The Core Abstraction: The Commit Log
Kafka's fundamental data structure is an append-only commit log. Every topic in Kafka is a log — messages are appended to the end and read sequentially. There are no random writes, no updates, no deletes (until compaction or retention kicks in).
This design aligns perfectly with how disks work. Sequential writes to a modern SSD achieve 500-1000 MB/s. Sequential reads are equally fast. By structuring all I/O as sequential operations on a log, Kafka avoids the random I/O patterns that cripple most database workloads.
A single Kafka broker can sustain 800 MB/s of write throughput on commodity hardware. Contrast this with a relational database on the same hardware, which might achieve 10-50 MB/s of random write throughput. The difference is entirely due to the access pattern.
Partitions: The Unit of Parallelism
Each Kafka topic is divided into partitions. A partition is an independent log that can reside on a different broker. Partitions are the mechanism for both parallelism and scaling.
When a producer sends a message, it is routed to a specific partition based on the message key (hash of the key modulo number of partitions) or round-robin if no key is specified. Within a partition, messages are strictly ordered by offset. Across partitions, there is no ordering guarantee.
This partition-per-broker model means throughput scales linearly. A topic with 30 partitions spread across 10 brokers can handle 30x the throughput of a single partition. LinkedIn's largest topics have thousands of partitions.
The tradeoff: ordering is only guaranteed within a single partition. If your application requires total order across all messages, you must use a single partition (which limits throughput) or implement ordering at the application layer.
Zero-Copy: Eliminating Unnecessary Data Movement
When a consumer reads messages from Kafka, the data path in a traditional system would be: disk to kernel buffer, kernel buffer to application buffer (Kafka process), application buffer back to kernel buffer, kernel buffer to network socket. Four copies of the data, two context switches between kernel and user space.
Kafka uses the sendfile() system call (zero-copy transfer) to send data directly from the kernel page cache to the network socket, bypassing the application entirely. The data path becomes: disk to kernel page cache, page cache to network socket. Two copies, zero context switches through the application.
This optimization is why Kafka's consumer throughput is often limited by network bandwidth rather than disk or CPU. A single broker can serve 2-3 GB/s to consumers on a 25 Gbps network.
The Page Cache: Memory Without Managing Memory
Kafka deliberately avoids managing its own in-memory cache. Instead, it relies on the operating system's page cache. When Kafka writes messages to a log file, the OS caches the written pages in memory. When consumers read recent messages, the reads are served directly from the page cache — no disk I/O at all.

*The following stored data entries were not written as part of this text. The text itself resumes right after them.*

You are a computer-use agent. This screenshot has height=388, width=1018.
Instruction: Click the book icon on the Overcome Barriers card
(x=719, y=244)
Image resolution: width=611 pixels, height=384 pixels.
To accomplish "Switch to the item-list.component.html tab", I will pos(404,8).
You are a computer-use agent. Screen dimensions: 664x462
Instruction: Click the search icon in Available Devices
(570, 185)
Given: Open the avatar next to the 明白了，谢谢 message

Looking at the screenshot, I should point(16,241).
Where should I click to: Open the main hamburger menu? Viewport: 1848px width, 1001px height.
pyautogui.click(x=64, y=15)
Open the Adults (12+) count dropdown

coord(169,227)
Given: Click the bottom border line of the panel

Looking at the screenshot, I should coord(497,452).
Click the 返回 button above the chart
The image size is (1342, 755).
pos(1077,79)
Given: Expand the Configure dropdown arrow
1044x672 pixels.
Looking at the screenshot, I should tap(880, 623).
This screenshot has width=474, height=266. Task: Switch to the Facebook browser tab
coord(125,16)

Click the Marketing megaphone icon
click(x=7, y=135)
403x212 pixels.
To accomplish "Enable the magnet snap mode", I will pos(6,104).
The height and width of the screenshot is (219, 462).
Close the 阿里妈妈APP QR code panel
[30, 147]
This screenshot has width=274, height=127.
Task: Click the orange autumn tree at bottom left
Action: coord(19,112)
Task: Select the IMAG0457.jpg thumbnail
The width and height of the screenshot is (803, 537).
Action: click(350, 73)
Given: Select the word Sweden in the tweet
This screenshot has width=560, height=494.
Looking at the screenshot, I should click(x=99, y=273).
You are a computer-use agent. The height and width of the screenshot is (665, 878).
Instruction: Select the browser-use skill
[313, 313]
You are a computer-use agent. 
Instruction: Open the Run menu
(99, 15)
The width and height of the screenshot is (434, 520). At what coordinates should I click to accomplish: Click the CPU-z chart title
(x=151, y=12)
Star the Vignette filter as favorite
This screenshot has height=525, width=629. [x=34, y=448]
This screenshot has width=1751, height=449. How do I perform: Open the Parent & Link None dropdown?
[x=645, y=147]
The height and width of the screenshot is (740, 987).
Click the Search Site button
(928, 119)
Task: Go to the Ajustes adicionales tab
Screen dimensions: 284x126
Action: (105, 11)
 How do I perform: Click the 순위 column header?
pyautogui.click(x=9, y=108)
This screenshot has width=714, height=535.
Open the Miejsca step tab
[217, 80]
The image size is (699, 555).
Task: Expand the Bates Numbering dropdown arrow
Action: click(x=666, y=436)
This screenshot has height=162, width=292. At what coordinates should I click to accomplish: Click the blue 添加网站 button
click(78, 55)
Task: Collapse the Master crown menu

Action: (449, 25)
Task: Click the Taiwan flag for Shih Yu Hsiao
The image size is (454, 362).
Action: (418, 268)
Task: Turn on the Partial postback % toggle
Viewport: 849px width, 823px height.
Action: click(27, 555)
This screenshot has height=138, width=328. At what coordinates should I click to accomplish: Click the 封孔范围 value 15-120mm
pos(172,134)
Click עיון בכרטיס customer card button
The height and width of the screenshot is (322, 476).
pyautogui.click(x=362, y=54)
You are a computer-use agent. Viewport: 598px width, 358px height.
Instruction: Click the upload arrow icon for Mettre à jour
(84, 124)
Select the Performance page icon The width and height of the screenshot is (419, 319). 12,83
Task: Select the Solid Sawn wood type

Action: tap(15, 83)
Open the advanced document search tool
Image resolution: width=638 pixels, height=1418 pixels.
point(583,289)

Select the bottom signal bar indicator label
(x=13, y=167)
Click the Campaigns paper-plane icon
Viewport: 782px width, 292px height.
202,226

This design has several advantages. The JVM garbage collector does not need to manage gigabytes of cached data (Kafka's heap can be relatively small). The page cache survives process restarts — if Kafka is restarted, the hot data is still in the OS cache. And the OS is very good at LRU eviction of page cache entries, which means Kafka does not need its own cache eviction logic.
The practical result: consumers reading recent data (the common case — tailing the log) see the same latency as reading from memory. Consumers reading historical data (replaying from hours or days ago) trigger disk reads, which are sequential and fast but slower than cache hits.
Consumer Groups: Scalable Consumption
A consumer group is a set of consumers that cooperatively consume a topic. Each partition in the topic is assigned to exactly one consumer in the group. If the group has 5 consumers and the topic has 10 partitions, each consumer handles 2 partitions.
Adding consumers to the group triggers a rebalance: partitions are redistributed across the new set of consumers. This is how consumption scales horizontally — add more consumers to process more partitions in parallel.
The maximum parallelism for a consumer group equals the number of partitions. If a topic has 10 partitions, at most 10 consumers in the group can be active simultaneously. The eleventh consumer would sit idle. This is why partition count is a critical planning decision.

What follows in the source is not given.